[RECORDS SHOWN — start]
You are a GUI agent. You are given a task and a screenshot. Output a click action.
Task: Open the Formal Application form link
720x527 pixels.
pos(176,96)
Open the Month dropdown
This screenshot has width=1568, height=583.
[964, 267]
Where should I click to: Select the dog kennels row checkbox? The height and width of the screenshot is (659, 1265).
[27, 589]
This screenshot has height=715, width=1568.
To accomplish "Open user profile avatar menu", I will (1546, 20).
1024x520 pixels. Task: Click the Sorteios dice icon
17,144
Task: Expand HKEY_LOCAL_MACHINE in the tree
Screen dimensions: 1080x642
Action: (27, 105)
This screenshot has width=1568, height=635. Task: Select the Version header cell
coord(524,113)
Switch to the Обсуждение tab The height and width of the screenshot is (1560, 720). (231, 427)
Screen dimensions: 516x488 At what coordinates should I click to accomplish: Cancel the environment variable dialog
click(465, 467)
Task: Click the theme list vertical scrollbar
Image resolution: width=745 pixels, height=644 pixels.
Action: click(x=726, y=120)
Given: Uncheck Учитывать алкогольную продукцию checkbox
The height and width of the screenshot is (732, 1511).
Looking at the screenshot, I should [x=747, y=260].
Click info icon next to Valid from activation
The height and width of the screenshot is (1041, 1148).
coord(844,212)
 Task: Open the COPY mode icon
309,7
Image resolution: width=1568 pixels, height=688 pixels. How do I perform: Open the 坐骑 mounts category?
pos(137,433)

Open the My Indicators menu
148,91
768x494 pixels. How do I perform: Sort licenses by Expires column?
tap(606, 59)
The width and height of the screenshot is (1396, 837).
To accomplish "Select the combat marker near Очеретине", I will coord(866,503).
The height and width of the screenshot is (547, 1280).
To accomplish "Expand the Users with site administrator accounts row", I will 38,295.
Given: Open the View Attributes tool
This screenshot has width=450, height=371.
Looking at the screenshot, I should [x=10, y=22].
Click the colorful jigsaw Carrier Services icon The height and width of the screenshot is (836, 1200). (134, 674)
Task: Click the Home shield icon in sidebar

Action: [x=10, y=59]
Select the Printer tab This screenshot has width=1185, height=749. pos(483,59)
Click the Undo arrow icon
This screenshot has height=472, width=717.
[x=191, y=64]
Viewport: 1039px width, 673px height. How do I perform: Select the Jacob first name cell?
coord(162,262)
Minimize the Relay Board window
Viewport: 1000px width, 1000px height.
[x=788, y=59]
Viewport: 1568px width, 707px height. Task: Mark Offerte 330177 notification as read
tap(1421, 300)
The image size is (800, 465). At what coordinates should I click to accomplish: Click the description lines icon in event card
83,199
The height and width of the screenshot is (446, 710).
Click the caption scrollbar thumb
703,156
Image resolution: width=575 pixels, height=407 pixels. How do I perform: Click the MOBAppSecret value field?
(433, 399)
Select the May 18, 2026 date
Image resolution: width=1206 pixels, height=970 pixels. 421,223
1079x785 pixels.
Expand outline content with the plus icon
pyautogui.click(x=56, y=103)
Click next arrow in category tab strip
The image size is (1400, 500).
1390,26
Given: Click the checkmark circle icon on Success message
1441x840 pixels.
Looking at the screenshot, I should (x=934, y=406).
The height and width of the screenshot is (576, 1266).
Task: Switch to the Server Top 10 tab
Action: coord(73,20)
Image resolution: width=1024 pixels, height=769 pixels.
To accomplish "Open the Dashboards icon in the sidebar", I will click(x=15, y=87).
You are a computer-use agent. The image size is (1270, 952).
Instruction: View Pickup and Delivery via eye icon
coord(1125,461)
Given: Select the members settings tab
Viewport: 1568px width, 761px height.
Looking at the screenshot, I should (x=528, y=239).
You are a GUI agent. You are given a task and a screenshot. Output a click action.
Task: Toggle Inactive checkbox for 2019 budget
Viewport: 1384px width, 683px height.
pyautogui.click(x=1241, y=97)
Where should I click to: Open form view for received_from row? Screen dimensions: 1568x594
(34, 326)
[RECORDS SHOWN — finish]
● GOAL OF THE EXERCISE
Reproduce all the data exactly. Include every line.

● ANSWER TO THE EXERCISE
You are a GUI agent. You are given a task and a screenshot. Output a click action.
Task: Open the Formal Application form link
720x527 pixels.
pos(176,96)
Open the Month dropdown
This screenshot has width=1568, height=583.
[964, 267]
Where should I click to: Select the dog kennels row checkbox? The height and width of the screenshot is (659, 1265).
[27, 589]
This screenshot has height=715, width=1568.
To accomplish "Open user profile avatar menu", I will (1546, 20).
1024x520 pixels. Task: Click the Sorteios dice icon
17,144
Task: Expand HKEY_LOCAL_MACHINE in the tree
Screen dimensions: 1080x642
Action: (27, 105)
This screenshot has width=1568, height=635. Task: Select the Version header cell
coord(524,113)
Switch to the Обсуждение tab The height and width of the screenshot is (1560, 720). (231, 427)
Screen dimensions: 516x488 At what coordinates should I click to accomplish: Cancel the environment variable dialog
click(465, 467)
Task: Click the theme list vertical scrollbar
Image resolution: width=745 pixels, height=644 pixels.
Action: click(x=726, y=120)
Given: Uncheck Учитывать алкогольную продукцию checkbox
The height and width of the screenshot is (732, 1511).
Looking at the screenshot, I should [x=747, y=260].
Click info icon next to Valid from activation
The height and width of the screenshot is (1041, 1148).
coord(844,212)
 Task: Open the COPY mode icon
309,7
Image resolution: width=1568 pixels, height=688 pixels. How do I perform: Open the 坐骑 mounts category?
pos(137,433)

Open the My Indicators menu
148,91
768x494 pixels. How do I perform: Sort licenses by Expires column?
tap(606, 59)
The width and height of the screenshot is (1396, 837).
To accomplish "Select the combat marker near Очеретине", I will coord(866,503).
The height and width of the screenshot is (547, 1280).
To accomplish "Expand the Users with site administrator accounts row", I will 38,295.
Given: Open the View Attributes tool
This screenshot has width=450, height=371.
Looking at the screenshot, I should [x=10, y=22].
Click the colorful jigsaw Carrier Services icon The height and width of the screenshot is (836, 1200). (134, 674)
Task: Click the Home shield icon in sidebar

Action: [x=10, y=59]
Select the Printer tab This screenshot has width=1185, height=749. pos(483,59)
Click the Undo arrow icon
This screenshot has height=472, width=717.
[x=191, y=64]
Viewport: 1039px width, 673px height. How do I perform: Select the Jacob first name cell?
coord(162,262)
Minimize the Relay Board window
Viewport: 1000px width, 1000px height.
[x=788, y=59]
Viewport: 1568px width, 707px height. Task: Mark Offerte 330177 notification as read
tap(1421, 300)
The image size is (800, 465). At what coordinates should I click to accomplish: Click the description lines icon in event card
83,199
The height and width of the screenshot is (446, 710).
Click the caption scrollbar thumb
703,156
Image resolution: width=575 pixels, height=407 pixels. How do I perform: Click the MOBAppSecret value field?
(433, 399)
Select the May 18, 2026 date
Image resolution: width=1206 pixels, height=970 pixels. 421,223
1079x785 pixels.
Expand outline content with the plus icon
pyautogui.click(x=56, y=103)
Click next arrow in category tab strip
The image size is (1400, 500).
1390,26
Given: Click the checkmark circle icon on Success message
1441x840 pixels.
Looking at the screenshot, I should (x=934, y=406).
The height and width of the screenshot is (576, 1266).
Task: Switch to the Server Top 10 tab
Action: coord(73,20)
Image resolution: width=1024 pixels, height=769 pixels.
To accomplish "Open the Dashboards icon in the sidebar", I will click(x=15, y=87).
You are a computer-use agent. The image size is (1270, 952).
Instruction: View Pickup and Delivery via eye icon
coord(1125,461)
Given: Select the members settings tab
Viewport: 1568px width, 761px height.
Looking at the screenshot, I should (x=528, y=239).
You are a GUI agent. You are given a task and a screenshot. Output a click action.
Task: Toggle Inactive checkbox for 2019 budget
Viewport: 1384px width, 683px height.
pyautogui.click(x=1241, y=97)
Where should I click to: Open form view for received_from row? Screen dimensions: 1568x594
(34, 326)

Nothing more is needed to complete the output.